In the records that follow, find each line containing "column" and copy it.

*DATA UNDER STUDY*.
↓↓↓
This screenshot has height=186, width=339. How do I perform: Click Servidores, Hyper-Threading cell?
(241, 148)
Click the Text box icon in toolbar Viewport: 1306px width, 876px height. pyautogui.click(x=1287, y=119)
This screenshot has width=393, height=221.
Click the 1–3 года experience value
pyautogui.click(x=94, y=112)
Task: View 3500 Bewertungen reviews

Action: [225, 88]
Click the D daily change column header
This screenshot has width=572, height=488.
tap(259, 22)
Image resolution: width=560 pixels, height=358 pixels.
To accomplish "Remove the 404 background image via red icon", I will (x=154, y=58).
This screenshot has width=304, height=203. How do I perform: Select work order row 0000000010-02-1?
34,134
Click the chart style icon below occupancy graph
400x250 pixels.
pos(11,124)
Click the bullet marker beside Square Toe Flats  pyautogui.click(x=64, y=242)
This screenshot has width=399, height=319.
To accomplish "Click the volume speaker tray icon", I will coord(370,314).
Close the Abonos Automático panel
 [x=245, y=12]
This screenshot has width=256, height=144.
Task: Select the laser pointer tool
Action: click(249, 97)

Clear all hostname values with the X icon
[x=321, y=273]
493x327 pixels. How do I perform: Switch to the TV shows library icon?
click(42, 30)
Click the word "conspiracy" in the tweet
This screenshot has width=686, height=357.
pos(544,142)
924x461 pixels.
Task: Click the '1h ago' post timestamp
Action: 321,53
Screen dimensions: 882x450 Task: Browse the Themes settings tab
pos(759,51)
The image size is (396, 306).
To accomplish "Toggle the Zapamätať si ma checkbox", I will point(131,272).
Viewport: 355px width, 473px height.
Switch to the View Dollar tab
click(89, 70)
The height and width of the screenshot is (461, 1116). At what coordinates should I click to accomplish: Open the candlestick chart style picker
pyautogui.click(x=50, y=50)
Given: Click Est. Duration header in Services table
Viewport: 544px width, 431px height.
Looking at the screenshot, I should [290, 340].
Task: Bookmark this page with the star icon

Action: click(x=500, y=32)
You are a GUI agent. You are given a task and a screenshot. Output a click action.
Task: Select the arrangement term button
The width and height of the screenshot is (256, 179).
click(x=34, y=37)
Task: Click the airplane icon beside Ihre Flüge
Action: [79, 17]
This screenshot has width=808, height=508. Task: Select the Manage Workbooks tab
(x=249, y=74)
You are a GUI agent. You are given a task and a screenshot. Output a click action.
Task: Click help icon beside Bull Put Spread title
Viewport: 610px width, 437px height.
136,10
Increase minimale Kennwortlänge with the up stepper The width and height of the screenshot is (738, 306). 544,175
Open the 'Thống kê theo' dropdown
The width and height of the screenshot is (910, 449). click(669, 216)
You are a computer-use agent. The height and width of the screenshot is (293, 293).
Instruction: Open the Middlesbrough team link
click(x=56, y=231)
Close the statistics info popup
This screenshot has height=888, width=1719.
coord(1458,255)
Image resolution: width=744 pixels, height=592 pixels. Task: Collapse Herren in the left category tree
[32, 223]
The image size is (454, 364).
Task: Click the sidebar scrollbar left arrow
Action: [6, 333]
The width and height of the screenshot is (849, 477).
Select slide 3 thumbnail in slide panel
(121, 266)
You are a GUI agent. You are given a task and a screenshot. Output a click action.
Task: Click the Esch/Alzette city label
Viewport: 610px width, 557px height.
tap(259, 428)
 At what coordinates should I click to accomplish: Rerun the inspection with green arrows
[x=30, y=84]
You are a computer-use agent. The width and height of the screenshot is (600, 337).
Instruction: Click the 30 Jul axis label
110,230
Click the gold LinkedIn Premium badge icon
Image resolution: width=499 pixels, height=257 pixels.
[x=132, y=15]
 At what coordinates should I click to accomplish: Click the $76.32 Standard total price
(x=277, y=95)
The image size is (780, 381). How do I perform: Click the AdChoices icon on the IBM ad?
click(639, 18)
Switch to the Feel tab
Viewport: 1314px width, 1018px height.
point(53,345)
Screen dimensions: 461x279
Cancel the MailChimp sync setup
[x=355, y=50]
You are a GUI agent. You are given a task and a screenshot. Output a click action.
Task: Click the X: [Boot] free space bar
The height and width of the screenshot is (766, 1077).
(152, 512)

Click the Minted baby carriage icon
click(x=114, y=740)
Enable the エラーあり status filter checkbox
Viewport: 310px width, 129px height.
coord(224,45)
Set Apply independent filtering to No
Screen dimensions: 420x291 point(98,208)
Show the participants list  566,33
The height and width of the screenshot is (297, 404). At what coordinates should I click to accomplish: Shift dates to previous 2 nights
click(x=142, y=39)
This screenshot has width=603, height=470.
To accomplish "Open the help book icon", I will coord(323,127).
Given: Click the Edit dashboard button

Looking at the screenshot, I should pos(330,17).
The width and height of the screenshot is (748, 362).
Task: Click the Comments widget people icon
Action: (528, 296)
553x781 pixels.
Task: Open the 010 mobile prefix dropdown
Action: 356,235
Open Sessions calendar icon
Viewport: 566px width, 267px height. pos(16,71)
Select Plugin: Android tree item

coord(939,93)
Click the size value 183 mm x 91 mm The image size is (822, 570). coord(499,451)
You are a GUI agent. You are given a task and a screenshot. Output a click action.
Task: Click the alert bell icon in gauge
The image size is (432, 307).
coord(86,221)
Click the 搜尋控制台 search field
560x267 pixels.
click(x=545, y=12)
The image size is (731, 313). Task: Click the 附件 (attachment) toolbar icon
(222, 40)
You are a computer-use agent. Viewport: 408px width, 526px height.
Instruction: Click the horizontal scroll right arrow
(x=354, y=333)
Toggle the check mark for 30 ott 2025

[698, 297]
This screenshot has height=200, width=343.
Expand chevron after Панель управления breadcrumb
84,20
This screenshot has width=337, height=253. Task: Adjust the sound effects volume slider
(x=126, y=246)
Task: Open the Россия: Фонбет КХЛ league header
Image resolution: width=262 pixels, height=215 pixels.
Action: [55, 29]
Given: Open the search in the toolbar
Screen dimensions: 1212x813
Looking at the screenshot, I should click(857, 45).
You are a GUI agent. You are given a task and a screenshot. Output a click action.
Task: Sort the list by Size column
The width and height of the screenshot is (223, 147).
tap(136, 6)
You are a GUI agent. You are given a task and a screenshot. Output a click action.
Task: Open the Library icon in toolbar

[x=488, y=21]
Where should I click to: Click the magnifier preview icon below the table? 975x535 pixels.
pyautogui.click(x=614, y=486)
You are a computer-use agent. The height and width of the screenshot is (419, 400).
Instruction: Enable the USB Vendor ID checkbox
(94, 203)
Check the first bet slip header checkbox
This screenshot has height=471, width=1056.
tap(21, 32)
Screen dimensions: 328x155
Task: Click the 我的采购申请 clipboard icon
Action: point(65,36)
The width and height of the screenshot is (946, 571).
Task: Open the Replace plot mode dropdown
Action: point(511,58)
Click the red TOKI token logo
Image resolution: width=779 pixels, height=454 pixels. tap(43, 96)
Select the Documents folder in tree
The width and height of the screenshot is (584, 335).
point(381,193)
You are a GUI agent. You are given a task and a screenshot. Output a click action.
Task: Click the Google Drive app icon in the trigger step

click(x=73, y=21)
↑↑↑
*RESPONSE TO THIS TASK*.
Click the D daily change column header
Task: Sort the list by Size column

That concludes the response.